Brazilians are in many ways quick, but they can also be woefully slow. The same mistress who scolds her cook for flirting will complain about the meals always being late. Yet if anyone asks naively, “But why not have lunch at one o’clock every day?” she will reply, “Oh, well — this isn’t a factory.”
* * *
Among the first settlers in Brazil were the big “captains,” impoverished Portuguese noblemen and younger sons seeking quick fortunes, who were used to having feudal henchmen and slaves around them. They and the Portuguese of low rank who were also early on the scene soon established a tradition of having Indian and Negro slaves. One result is that to this day physical labor is looked down upon. Of all his inherited attitudes this one is the hardest for the Brazilian, free of so many other prejudices, to overcome. The upper-class Brazilian who visits the bustling North American continent cannot understand why there is so much eagerness for work. A rich boy mowing the lawn? More romanticism! A lifetime government job, white-collar work, or preferably no work at all, is the poor man’s dream. A shabby, sickly bill collector, who can barely support his wife and six children, but who proudly carries a brief case and wears two fountain pens in his pocket, will tremble with rage if his position in society is misunderstood: “I? — Everyone knows I have never worked with my hands in my life!”
* * *
But along with admiration for a life of ease and luxury goes a strange indifference to physical comfort. Even in cold weather — and it can get quite cold south of São Paulo or in the higher regions of the interior — there is no heating of any kind. People simply put on more clothes. In the small towns in June or July, the coldest months, one often sees a pleasant, old-fashioned Brazilian scene: the large family, grandparents, parents, babies, visiting godparents, and a few odd cousins and fiancés, wearing sweaters or perhaps bathrobes over their clothes, all sitting around the dining-room table under a hanging lamp. Everyone is doing exactly what he wants: reading the paper, playing cards or chess, or relentlessly arguing over the other people’s heads. Elsewhere, even the granfinos, the elegant, cosmopolitan-rich set of the upper-class, who have adopted the “English weekend” and spend it in Petrópolis or other resorts, present somewhat the same air of camping out in the winter. In freezing rooms, the ladies with mink coats over their slacks and rugs over their knees, the gentlemen wearing mufflers, they watch after-dinner movies, the latest chic diversion. Perhaps they will sip Scotch, again to be chic, but more likely cafezinhos, the boiling hot and very sweet little cups of coffee. The poor, meanwhile, drink the same cafezinhos, pile all their clothes on top of them and go to bed early.
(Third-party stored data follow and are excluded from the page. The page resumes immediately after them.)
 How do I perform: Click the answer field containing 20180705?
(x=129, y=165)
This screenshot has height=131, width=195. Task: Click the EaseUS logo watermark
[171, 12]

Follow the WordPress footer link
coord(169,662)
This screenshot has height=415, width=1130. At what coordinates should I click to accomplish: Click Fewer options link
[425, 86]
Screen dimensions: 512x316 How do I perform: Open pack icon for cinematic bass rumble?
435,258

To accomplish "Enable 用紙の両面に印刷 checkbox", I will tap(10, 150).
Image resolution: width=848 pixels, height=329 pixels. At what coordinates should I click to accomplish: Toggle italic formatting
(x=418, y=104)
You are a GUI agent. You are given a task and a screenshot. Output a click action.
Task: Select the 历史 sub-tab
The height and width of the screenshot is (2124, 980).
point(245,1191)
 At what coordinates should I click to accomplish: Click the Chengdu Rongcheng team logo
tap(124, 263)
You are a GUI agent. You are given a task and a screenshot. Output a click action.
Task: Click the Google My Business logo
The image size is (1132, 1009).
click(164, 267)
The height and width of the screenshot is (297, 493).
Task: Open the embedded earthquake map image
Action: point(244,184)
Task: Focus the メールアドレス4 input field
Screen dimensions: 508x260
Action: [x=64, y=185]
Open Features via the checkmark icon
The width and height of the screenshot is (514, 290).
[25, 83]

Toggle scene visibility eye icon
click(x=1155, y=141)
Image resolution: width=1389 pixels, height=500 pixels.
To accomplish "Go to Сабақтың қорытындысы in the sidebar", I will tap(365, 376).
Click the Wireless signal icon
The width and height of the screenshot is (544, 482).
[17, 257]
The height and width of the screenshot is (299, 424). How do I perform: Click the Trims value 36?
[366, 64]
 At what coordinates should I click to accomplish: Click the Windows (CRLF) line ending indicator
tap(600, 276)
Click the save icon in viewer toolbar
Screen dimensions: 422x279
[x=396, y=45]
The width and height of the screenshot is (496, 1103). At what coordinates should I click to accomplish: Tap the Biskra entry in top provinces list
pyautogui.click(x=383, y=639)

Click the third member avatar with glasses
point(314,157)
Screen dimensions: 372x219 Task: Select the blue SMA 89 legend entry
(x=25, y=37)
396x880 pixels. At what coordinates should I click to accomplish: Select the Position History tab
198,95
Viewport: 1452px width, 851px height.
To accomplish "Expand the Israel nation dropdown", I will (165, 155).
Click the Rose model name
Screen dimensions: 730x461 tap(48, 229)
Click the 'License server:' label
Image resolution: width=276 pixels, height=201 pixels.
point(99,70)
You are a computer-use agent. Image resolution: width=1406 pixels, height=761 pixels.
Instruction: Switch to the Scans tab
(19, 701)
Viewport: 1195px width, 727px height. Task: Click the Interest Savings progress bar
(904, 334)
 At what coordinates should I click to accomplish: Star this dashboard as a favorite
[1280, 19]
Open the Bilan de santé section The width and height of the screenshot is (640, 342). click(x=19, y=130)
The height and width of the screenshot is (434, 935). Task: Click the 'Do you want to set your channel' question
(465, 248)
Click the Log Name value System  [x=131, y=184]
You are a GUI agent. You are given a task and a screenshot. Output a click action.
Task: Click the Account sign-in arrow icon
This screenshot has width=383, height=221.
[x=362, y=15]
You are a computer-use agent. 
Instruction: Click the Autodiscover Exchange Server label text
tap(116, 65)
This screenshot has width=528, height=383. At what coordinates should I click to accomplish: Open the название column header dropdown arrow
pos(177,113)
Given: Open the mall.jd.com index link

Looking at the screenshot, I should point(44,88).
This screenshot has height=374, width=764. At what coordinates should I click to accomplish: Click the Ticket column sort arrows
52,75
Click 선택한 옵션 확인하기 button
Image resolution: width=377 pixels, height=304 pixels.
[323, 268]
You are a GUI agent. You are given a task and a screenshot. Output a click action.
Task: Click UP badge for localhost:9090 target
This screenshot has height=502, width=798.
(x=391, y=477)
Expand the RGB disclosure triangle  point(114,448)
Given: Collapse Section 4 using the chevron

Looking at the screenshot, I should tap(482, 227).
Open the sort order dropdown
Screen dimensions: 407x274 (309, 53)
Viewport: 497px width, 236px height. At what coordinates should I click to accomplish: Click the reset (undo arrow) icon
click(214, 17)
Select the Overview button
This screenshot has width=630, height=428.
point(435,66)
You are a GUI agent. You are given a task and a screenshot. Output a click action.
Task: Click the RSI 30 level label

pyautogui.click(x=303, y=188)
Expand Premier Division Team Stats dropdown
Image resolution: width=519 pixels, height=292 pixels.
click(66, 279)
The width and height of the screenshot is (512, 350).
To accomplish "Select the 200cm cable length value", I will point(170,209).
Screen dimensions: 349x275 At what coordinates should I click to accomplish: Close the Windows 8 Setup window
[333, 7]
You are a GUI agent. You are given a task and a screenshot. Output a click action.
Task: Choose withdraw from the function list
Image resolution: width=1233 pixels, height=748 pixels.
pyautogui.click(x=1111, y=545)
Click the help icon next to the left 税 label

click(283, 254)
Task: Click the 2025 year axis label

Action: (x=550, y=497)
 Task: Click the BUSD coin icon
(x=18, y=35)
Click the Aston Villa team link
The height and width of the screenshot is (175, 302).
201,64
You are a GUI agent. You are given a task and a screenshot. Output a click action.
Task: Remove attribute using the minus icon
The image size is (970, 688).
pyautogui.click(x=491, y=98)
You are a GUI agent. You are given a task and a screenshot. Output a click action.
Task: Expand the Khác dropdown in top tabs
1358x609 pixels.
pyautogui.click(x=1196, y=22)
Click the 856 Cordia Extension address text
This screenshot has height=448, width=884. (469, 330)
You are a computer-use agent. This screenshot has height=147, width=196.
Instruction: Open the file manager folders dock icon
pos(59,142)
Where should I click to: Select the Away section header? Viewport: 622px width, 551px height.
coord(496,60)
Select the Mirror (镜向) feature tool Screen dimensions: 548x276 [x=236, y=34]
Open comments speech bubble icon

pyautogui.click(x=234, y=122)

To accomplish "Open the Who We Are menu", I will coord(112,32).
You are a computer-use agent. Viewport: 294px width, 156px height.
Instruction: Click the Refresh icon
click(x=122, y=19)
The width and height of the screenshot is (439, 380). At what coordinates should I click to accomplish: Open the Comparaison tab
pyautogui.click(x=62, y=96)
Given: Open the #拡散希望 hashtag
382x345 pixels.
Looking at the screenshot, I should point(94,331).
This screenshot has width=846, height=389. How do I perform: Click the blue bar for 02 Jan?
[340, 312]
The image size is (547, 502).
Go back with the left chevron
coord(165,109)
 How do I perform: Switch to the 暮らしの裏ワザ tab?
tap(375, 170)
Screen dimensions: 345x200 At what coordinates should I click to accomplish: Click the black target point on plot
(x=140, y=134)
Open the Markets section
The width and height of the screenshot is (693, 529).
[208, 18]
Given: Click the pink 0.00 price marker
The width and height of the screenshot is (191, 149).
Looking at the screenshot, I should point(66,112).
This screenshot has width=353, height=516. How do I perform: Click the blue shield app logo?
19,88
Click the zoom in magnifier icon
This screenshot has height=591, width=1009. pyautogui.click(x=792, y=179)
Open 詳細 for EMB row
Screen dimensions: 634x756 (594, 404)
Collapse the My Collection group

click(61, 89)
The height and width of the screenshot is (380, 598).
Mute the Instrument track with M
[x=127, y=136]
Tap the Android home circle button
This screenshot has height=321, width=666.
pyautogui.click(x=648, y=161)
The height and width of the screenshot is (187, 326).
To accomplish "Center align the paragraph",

Brazilians are a remarkably sober people. Two or three cafezinhos provide enough fuel for them to talk and argue on all night long. The late 19th-century sailor-author Captain Joshua Slocum (Sailing Alone Around the World) was, in his earlier days, in command of a ship on the South American coast. He speaks more than once of “my sober Brazilian sailors” who, unlike the sailors of other nationalities, always turned up again after a night in port — with no hang-overs.
Perhaps because Brazilians are usually as indifferent to cooking as they are to physical comfort, the staple diet is rice, dried meat, and black beans, cooked with a great deal of lard and garlic and served with a dish of manioc flour, to be sprinkled over the beans. However, there are many dishes of great refinement that use twenty or thirty ingredients, and wonderful desserts with even more wonderful names like Maiden’s Drool, Bride’s Pillow, and Blessed Mothers (small cakes).
* * *
The conversation in the caffeine-enlivened evenings will alternate between politics, real estate deals (a favorite pastime of all classes), and family reminiscences. Proud of their Latin logic, Brazilians are also a little proud of their reputation for “craziness.” Family traits are cherished; such and such a family will be famous for its bad temper or for its obstinacy or for its green eyes — because looks, too, are very important. A good family nose will be traced down right to the last-born infant. This preoccupation with good looks may come from the knowledge that many of the oldest families have some Negro blood. Since everyone also wants to be as claro, or white, as possible, this is another of those contradictions that seem to bother no one.
Criticizing the country, running down the government and talking about the “national stupidity” with fearful and apocryphal examples are also favorite pastimes. It is sometimes hard to tell whether the speakers are really angry or merely excited, tolerant or unaware of any need for tolerance, naive or extremely sophisticated. Brazilians are mercuriaclass="underline" recently during Carnival a Negro dancing along the sidewalk with his wife suddenly ran into his two mistresses. There was a small riot and some hair-pulling, but an hour later all four were observed gaily dancing the samba together and holding hands. When the wife was asked why she put up with it, she answered helplessly but rather proudly, “He talked me into it. He’s such a pretty talker!”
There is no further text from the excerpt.